Lost in Strategy

I made the mistake in a discussion with a volunteer committee of saying that we did not have a coordinated strategy, and I will not make that mistake again. The result of my misstep was that everyone wanted to define a different approach. The intention of the meeting was to brainstorm ideas and mobilize the committee behind some specific tasks that it should do. But, when we started talking about a strategy, no one wanted to talk about actions and assignments anymore. Instead, they all wanted to set direction.

In the future, I’ve decided that I am going to be very careful with my use of the word “strategy.” Volunteers love to set forth a strategy– especially when they are unsure of themselves in the assignments they are being given. If a volunteer does not understand the actions they have been asked to, such as making a solicitation, using social media, or inviting their friends to a fundraising party, they would much rather talk about a strategy.
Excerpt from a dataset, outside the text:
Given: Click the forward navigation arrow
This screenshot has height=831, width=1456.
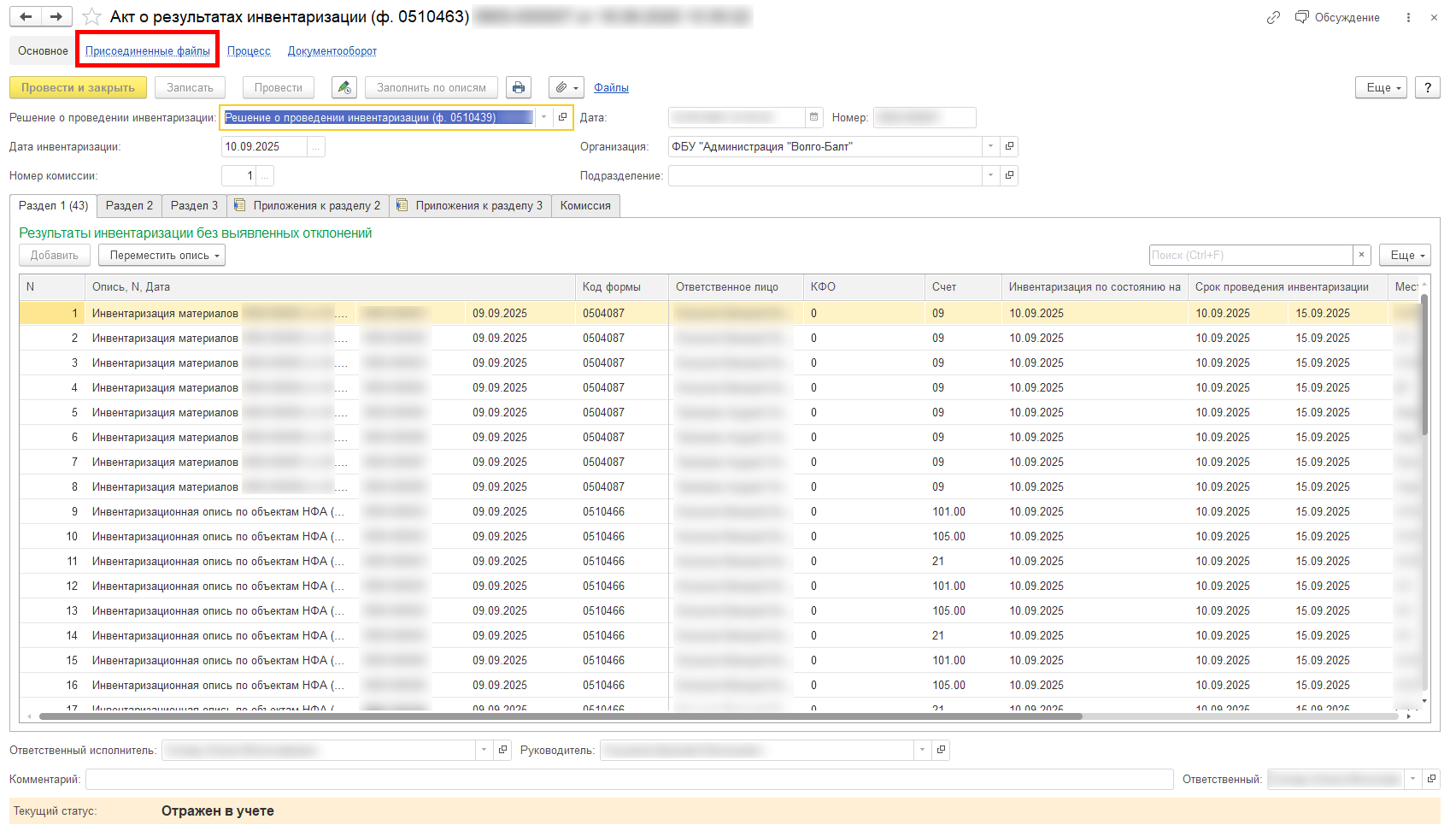Looking at the screenshot, I should [56, 17].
Because of my mistake, I have now added an additional step. Instead of getting into the work the committee was set up to do, I first have to prove to the workers that a strategy is already in place. Initially, I had assumed that everyone felt and was on-board with that strategy. Once I’ve brought everyone back to a comfortable place, then I can settle into committee work and accomplishing this strategy in specific tangible ways.

Have you had a volunteer meeting get off-track because of a discussion on strategy? What did you do to fix it? Do you involved volunteers heavily in the process of developing strategy?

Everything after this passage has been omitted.